**AIM OF THE EXERCISE:** Print each entry below precisely as it reads.

**EXCERPTED RECORDS:**
[Start of section]
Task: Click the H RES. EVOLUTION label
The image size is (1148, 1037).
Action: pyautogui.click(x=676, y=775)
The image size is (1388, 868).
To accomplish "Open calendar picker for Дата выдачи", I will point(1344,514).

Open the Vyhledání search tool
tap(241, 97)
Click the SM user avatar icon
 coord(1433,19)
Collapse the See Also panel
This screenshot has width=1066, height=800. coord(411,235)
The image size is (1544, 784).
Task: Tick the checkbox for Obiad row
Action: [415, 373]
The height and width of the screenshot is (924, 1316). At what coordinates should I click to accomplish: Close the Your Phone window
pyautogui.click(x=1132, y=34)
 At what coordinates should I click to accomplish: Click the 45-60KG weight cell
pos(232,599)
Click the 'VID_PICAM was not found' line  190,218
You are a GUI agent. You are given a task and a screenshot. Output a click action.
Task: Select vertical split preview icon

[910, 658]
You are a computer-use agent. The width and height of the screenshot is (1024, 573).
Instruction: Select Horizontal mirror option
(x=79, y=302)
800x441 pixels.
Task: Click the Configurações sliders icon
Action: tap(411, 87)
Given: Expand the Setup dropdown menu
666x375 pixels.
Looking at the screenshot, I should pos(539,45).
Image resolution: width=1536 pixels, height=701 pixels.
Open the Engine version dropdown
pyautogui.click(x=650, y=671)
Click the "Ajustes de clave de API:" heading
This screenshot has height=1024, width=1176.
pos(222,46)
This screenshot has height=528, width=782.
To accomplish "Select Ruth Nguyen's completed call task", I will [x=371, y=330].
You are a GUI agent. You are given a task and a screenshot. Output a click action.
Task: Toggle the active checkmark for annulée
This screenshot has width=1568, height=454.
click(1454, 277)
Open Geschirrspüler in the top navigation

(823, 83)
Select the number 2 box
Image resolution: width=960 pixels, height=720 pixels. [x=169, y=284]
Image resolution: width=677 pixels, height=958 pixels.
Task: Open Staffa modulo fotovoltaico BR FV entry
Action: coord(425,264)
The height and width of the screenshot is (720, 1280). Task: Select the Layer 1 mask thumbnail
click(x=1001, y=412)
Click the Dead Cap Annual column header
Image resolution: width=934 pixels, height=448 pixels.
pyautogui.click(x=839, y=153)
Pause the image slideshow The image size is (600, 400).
[End of section]
**RESPONSE TO THIS TASK:**
Task: Click the H RES. EVOLUTION label
The image size is (1148, 1037).
Action: pyautogui.click(x=676, y=775)
The image size is (1388, 868).
To accomplish "Open calendar picker for Дата выдачи", I will point(1344,514).

Open the Vyhledání search tool
tap(241, 97)
Click the SM user avatar icon
 coord(1433,19)
Collapse the See Also panel
This screenshot has width=1066, height=800. coord(411,235)
The image size is (1544, 784).
Task: Tick the checkbox for Obiad row
Action: [415, 373]
The height and width of the screenshot is (924, 1316). At what coordinates should I click to accomplish: Close the Your Phone window
pyautogui.click(x=1132, y=34)
 At what coordinates should I click to accomplish: Click the 45-60KG weight cell
pos(232,599)
Click the 'VID_PICAM was not found' line  190,218
You are a GUI agent. You are given a task and a screenshot. Output a click action.
Task: Select vertical split preview icon

[910, 658]
You are a computer-use agent. The width and height of the screenshot is (1024, 573).
Instruction: Select Horizontal mirror option
(x=79, y=302)
800x441 pixels.
Task: Click the Configurações sliders icon
Action: tap(411, 87)
Given: Expand the Setup dropdown menu
666x375 pixels.
Looking at the screenshot, I should pos(539,45).
Image resolution: width=1536 pixels, height=701 pixels.
Open the Engine version dropdown
pyautogui.click(x=650, y=671)
Click the "Ajustes de clave de API:" heading
This screenshot has height=1024, width=1176.
pos(222,46)
This screenshot has height=528, width=782.
To accomplish "Select Ruth Nguyen's completed call task", I will [x=371, y=330].
You are a GUI agent. You are given a task and a screenshot. Output a click action.
Task: Toggle the active checkmark for annulée
This screenshot has width=1568, height=454.
click(1454, 277)
Open Geschirrspüler in the top navigation

(823, 83)
Select the number 2 box
Image resolution: width=960 pixels, height=720 pixels. [x=169, y=284]
Image resolution: width=677 pixels, height=958 pixels.
Task: Open Staffa modulo fotovoltaico BR FV entry
Action: coord(425,264)
The height and width of the screenshot is (720, 1280). Task: Select the Layer 1 mask thumbnail
click(x=1001, y=412)
Click the Dead Cap Annual column header
Image resolution: width=934 pixels, height=448 pixels.
pyautogui.click(x=839, y=153)
Pause the image slideshow The image size is (600, 400).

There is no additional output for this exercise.